All that didn’t matter. “Ahhh!” I screamed. The demon then had even more nerve to smile at me!  Its teeth were rather white and appealing for a creature of its type. Actually, without those red eyes, he was rather attractive.  That’s what I was thinking, that is, until the smile turned into evil sounding laughter.  That laugh was the deal breaker.  “Ahhhhh!” I may have been repeating myself, but didn’t care.  I screamed again as the demon faded away into the back of the closet as, and get this, he threw me a kiss! A puff of grayish smoke appeared and the name Zazzy echoed like surround sound until there was silence!

Well, except for my screams. “Ahhhhhh!” I turned around dancing in a circle. “It’s not real! It’s not real! It’s not real!” I screamed while Dudley and Raven danced along side of me, barking at what wasn’t real.

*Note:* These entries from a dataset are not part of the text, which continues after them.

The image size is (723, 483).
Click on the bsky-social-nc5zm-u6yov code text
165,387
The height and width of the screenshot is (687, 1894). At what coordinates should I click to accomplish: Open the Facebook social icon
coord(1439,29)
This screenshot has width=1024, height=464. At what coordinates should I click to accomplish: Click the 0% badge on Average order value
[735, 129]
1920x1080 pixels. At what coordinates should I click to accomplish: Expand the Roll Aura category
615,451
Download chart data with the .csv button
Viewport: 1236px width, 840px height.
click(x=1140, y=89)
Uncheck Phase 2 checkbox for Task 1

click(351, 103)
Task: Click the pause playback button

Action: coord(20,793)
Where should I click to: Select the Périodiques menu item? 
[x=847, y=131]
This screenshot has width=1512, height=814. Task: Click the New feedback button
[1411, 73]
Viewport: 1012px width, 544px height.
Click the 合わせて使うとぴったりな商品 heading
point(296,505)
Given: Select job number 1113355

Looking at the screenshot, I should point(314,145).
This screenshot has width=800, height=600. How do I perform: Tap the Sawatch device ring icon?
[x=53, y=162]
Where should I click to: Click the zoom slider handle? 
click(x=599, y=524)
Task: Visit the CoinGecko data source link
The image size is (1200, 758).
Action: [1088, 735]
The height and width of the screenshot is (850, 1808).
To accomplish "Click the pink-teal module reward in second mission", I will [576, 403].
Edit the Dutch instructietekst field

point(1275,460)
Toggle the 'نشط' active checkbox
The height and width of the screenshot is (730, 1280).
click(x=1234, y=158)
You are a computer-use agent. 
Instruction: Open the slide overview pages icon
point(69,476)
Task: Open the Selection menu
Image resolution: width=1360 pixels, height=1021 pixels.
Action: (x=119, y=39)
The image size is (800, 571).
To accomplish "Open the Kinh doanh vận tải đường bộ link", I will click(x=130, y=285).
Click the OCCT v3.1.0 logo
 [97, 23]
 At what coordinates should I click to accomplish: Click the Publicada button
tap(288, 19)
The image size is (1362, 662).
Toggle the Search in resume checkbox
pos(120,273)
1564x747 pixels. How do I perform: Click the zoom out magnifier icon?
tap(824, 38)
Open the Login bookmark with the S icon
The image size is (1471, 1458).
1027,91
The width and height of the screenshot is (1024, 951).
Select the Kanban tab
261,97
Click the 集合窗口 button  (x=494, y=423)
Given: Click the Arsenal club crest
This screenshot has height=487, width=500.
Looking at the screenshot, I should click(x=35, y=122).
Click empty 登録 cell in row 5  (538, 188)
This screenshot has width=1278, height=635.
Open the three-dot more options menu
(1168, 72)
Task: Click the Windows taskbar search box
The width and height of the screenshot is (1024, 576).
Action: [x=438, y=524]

“Ahh! Ahh! Ahh!” Three quick final releases I screamed before looking back in the closet. I got a grip when I saw nothing. The demon left my closet. Or maybe melded with it. I hoped the former.

I took the Ouija board out of the closet, and grabbed Dudley and Raven’s leashes and together we walked to the trash bins and I dumped the board in and slammed the lid.

When we came back into the house, I was tempted to down one of mother’s Valiums, but I called her instead. I don’t know why I did it. Most of the time, I felt like she and I were different species speaking a different language, but she was my mother, and I was in deep doo-doo, so I called.

“Ha!,” she said. “He did it.” She laughed. “He told me he’d get in touch with you sometime in your 16th year. I didn’t believe it, though. You know men.”

Not really, I thought.

“He said it would be up to you to make the first move. He’d give you a nudge he told me, and you’d do it. He had confidence you’d do it. And there you go!”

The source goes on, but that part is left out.